Ground state phases of the Half-Filled One-Dimensional Extended Hubbard Model

TL;DR

This paper maps out the ground state phases of the one-dimensional extended Hubbard model at half-filling, revealing how spin frustration and interaction strengths influence phase transitions between dimerized and charge-density-wave states.

Contribution

It provides a comprehensive phase diagram using quantum Monte Carlo, strong-coupling expansion, and Luttinger liquid theory, highlighting the role of spin frustration in stabilizing specific phases.

Findings

Spin frustration stabilizes a bond-ordered (dimerized) state.

Transition from dimerized to charge-density-wave state varies from continuous to first-order.

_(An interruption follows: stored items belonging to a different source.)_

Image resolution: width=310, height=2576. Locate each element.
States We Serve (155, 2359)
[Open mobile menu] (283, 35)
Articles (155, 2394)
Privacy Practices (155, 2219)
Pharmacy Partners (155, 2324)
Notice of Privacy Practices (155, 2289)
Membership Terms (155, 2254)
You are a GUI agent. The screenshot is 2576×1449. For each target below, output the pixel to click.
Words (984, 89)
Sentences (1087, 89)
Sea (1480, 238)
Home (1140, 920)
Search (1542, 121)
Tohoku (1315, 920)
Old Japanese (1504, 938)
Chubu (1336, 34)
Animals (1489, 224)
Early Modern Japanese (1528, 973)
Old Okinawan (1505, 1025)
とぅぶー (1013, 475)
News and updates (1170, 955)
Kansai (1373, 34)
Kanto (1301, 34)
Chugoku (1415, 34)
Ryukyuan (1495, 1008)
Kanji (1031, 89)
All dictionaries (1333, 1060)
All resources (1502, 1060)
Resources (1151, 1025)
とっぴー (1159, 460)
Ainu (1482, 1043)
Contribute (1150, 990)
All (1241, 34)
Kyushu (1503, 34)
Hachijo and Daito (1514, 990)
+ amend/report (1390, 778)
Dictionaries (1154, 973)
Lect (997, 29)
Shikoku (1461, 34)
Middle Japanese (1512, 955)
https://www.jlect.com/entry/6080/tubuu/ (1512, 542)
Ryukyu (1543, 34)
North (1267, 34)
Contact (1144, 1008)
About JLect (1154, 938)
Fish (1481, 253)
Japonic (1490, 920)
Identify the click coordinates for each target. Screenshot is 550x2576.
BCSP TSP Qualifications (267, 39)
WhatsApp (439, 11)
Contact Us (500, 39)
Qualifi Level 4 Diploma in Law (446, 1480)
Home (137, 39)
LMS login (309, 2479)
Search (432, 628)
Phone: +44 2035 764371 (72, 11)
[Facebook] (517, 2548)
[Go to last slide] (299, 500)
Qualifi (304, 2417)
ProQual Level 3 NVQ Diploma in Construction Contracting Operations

Phase boundaries depend on the ratio of U and V, with critical U around 5.5.

Abstract

Using quantum Monte Carlo simulations, results of a strong-coupling expansion, and Luttinger liquid theory, we determine quantitatively the ground state phase diagram of the one-dimensional extended Hubbard model with on-site and nearest-neighbor repulsions U and V. We show that spin frustration stabilizes a bond-ordered (dimerized) state for U appr. V/2 up to U/t appr. 9, where t is the nearest-neighbor hopping. The transition from the dimerized state to the staggered charge-density-wave state for large V/U is continuous for U up to appr. 5.5 and first-order for higher U.